Tre domande incombono sul resto del mandato della Meloni. Il primo è se l’effetto cumulativo di tali incursioni di “guerra culturale” potrebbe trasformare l’Italia in un paese molto meno liberale, allineandola più all’Europa centrale che a quella occidentale. Un’altra questione è se, in assenza di riforme, un’economia a crescita lenta potrebbe causare problemi al governo sui mercati finanziari. Si prevede che il debito pubblico, che era in calo, salirà a quasi il 140% del Pil entro la fine del 2026. Ma le entrate fiscali quest’anno sono state più elevate del previsto e gli analisti sembrano tranquilli. Il 18 ottobre Fitch, un’agenzia di rating, ha rivisto le sue prospettive per il debito a lungo termine dell’Italia da “stabile” a “positivo”.
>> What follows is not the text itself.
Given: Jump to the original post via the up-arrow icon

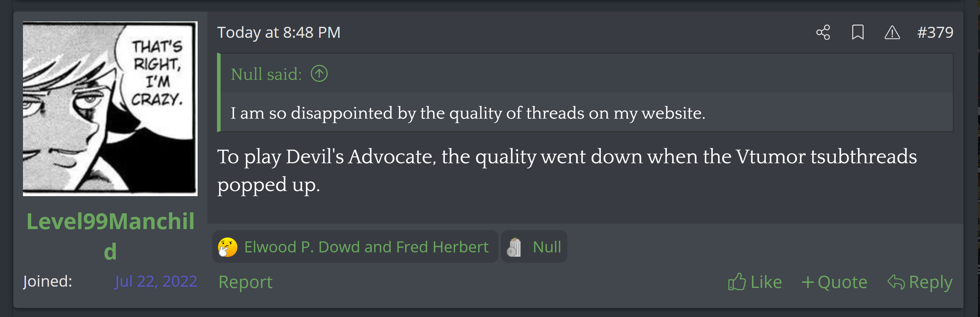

Un rischio meno quantificabile riguarda lo stile micro-manageriale della Meloni. «Vuole controllare tutto», dice Giovanni Orsina, professore di storia contemporanea all’università Luiss di Roma. «E non si fida di nessuno. Potrebbe sovraccaricarsi o perdere il contatto con la realtà».
Ma per il momento la realtà è che la Meloni gode di un indice di gradimento superiore al 40%, il doppio di quello del presidente Emmanuel Macron della Francia e del cancelliere Olaf Scholz della Germania. Non male per un primo ministro che si avvicina al punto di medio termine in cui la popolarità dei leader spesso crolla.